Rewrite the listing lines from the one containing "Screen dimensions: 468x170" through the one containing "pyautogui.click(x=267, y=8)", replacing "headphones" with "headset" and leaving everything else unchanged.

*DATA SUPPLIED*:
++++++++++

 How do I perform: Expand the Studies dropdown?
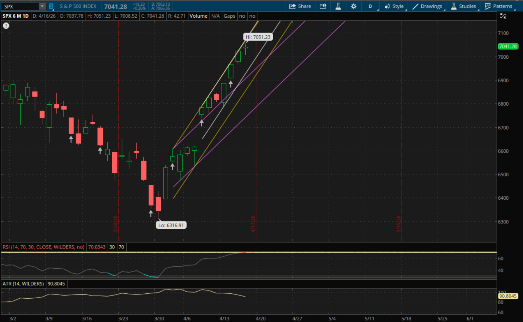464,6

++++++++++

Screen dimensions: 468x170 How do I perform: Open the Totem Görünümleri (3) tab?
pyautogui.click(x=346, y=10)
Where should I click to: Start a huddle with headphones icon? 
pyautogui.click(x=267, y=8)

++++++++++

*PROBLEM SOLUTION*:
Screen dimensions: 468x170 How do I perform: Open the Totem Görünümleri (3) tab?
pyautogui.click(x=346, y=10)
Where should I click to: Start a huddle with headset icon? 
pyautogui.click(x=267, y=8)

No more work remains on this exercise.